*TASK OBJECTIVE*. Please print exactly the lines from the one containing "Screen dimensions: 1783x1080" through the last line of the records, and only those. Leave out any pictures.

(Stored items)
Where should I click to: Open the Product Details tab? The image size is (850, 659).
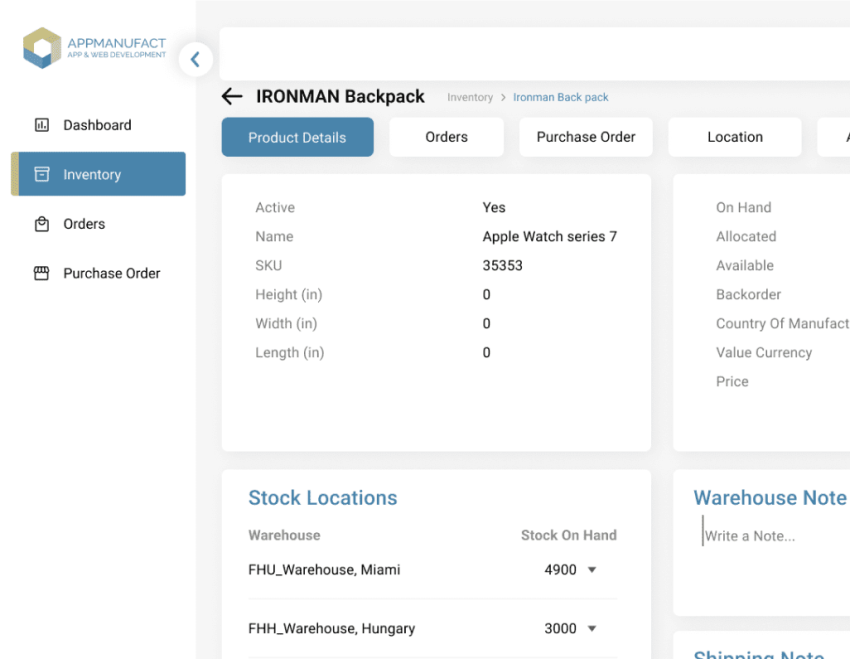click(297, 137)
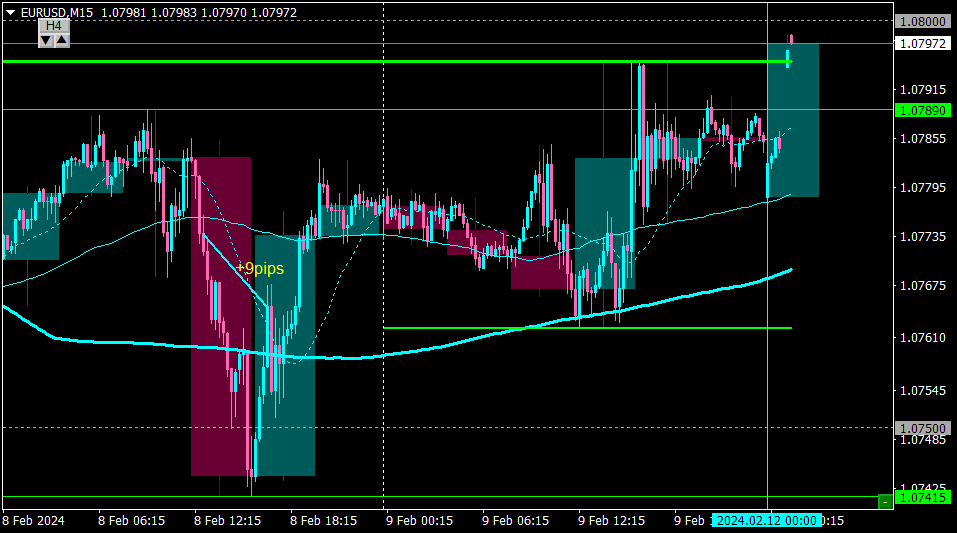Viewport: 957px width, 533px height.
Task: Select the yellow +9pips text label
Action: (x=259, y=269)
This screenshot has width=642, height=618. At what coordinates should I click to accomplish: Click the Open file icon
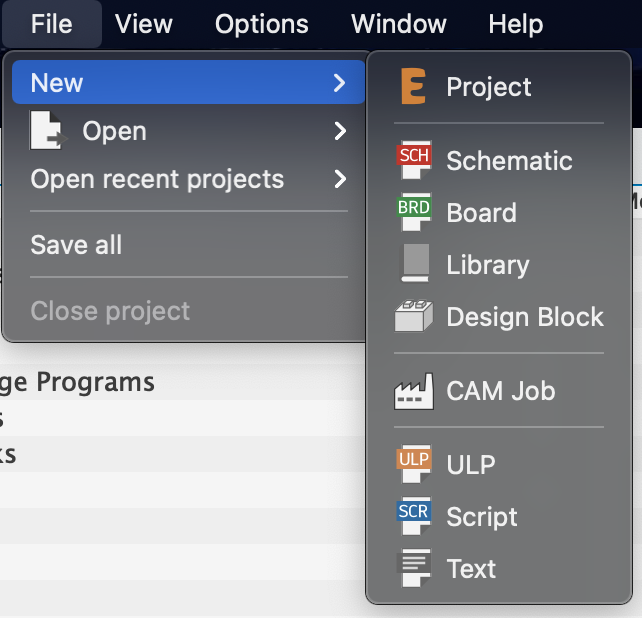click(x=47, y=131)
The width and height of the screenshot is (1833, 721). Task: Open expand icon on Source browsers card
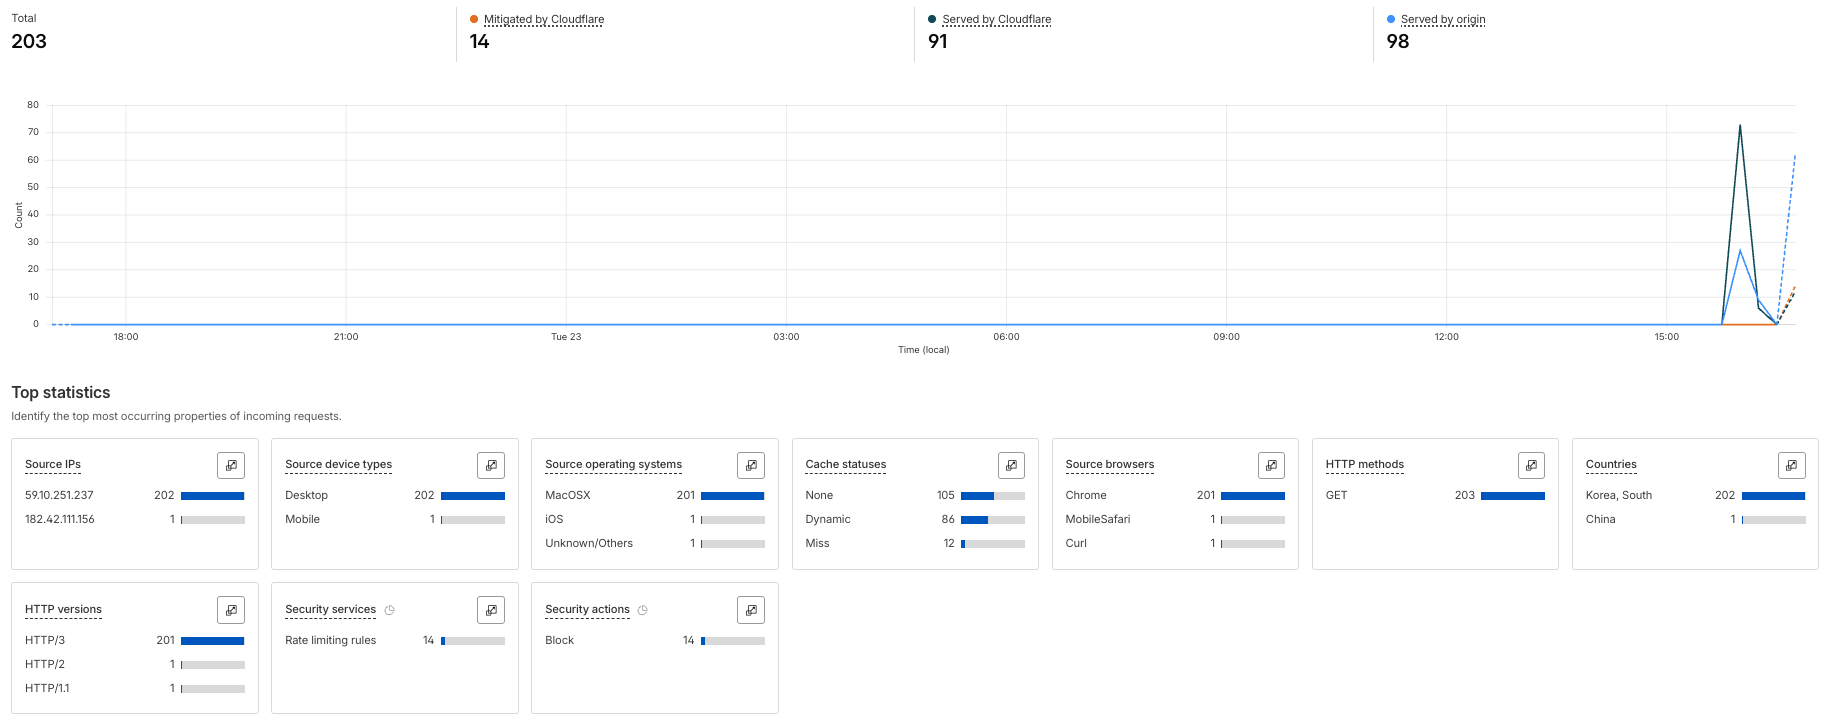pyautogui.click(x=1271, y=465)
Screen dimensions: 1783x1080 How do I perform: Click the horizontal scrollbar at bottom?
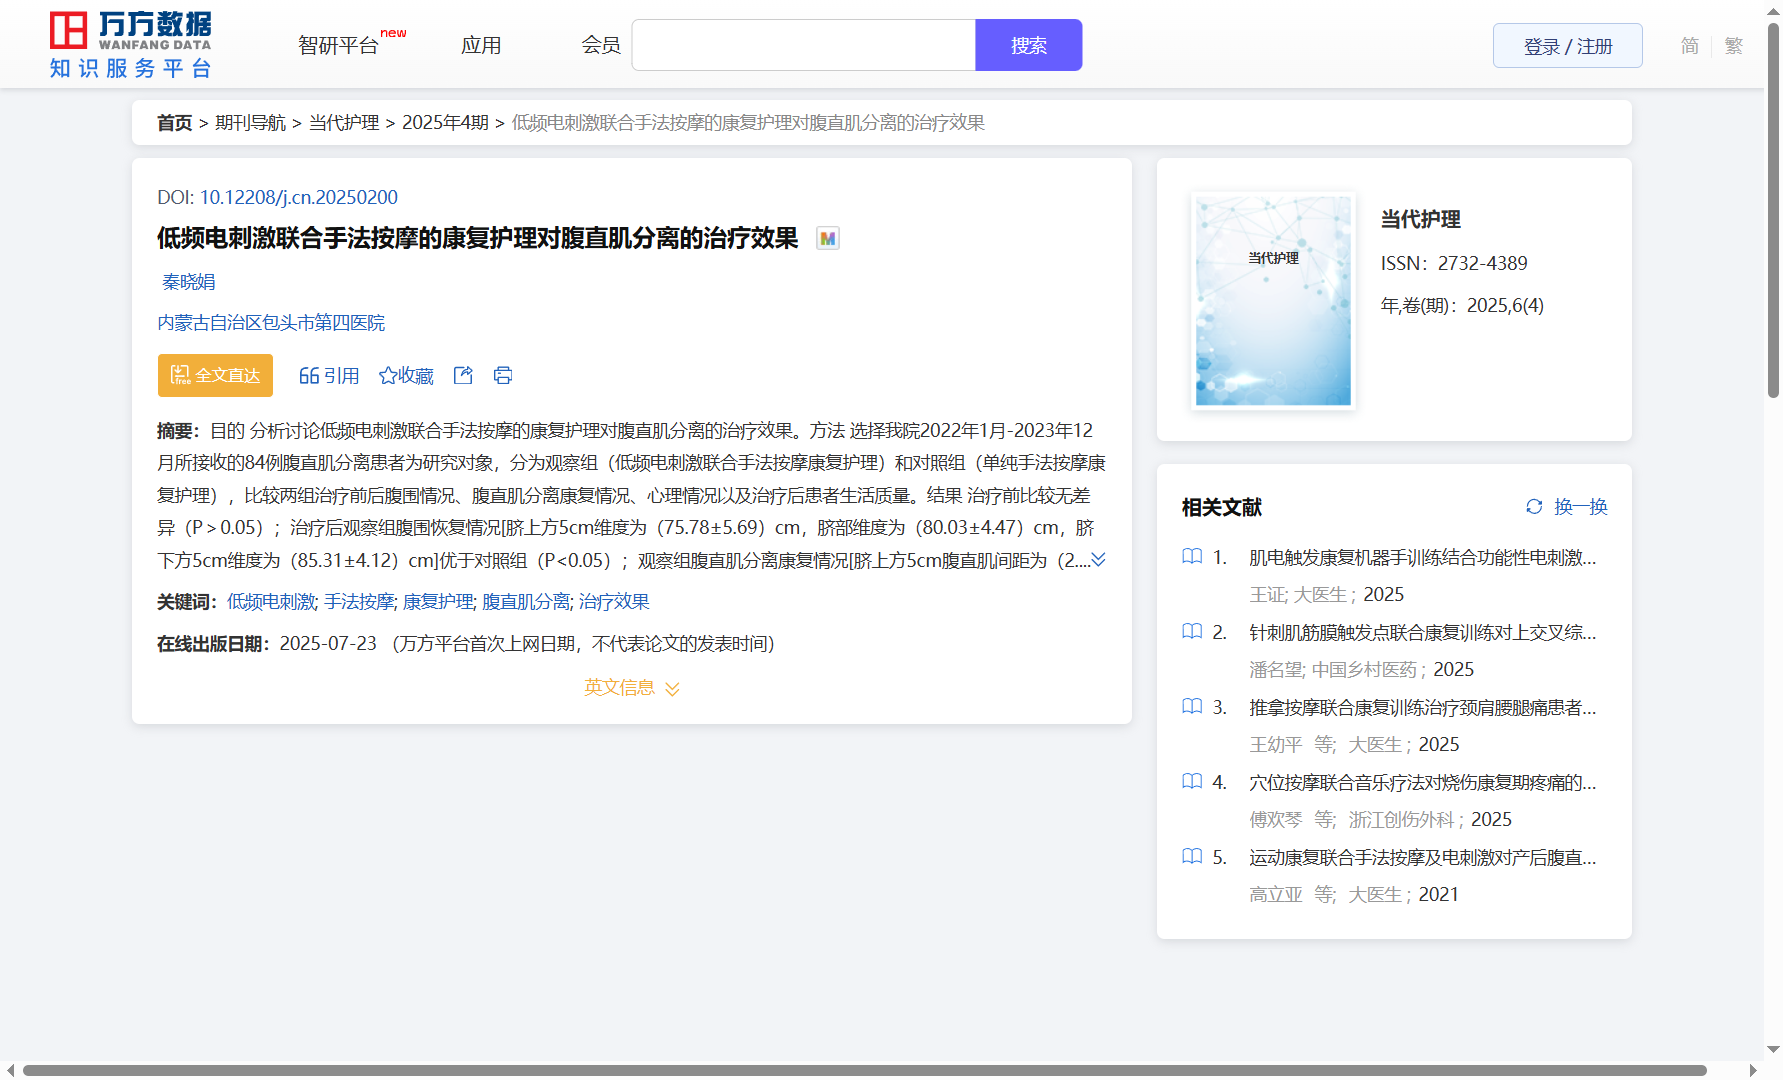tap(864, 1070)
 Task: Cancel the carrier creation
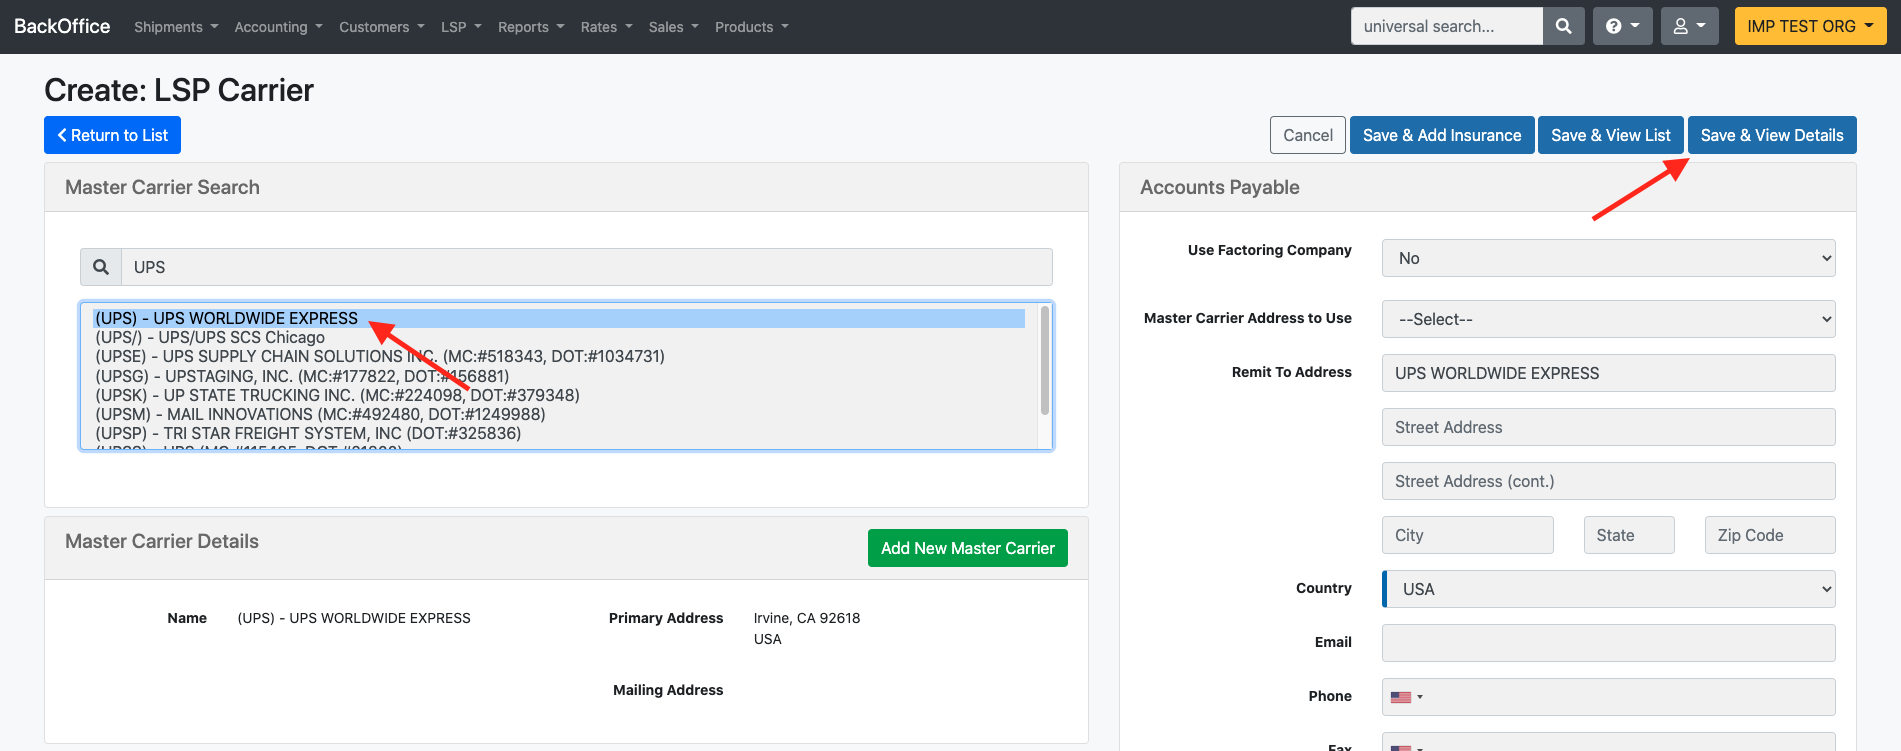tap(1307, 135)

*RESPONSE BELOW*.
Screen dimensions: 1783x1080 How do I perform: Click the horizontal scrollbar at bottom?
tap(864, 1070)
 Task: Cancel the carrier creation
tap(1307, 135)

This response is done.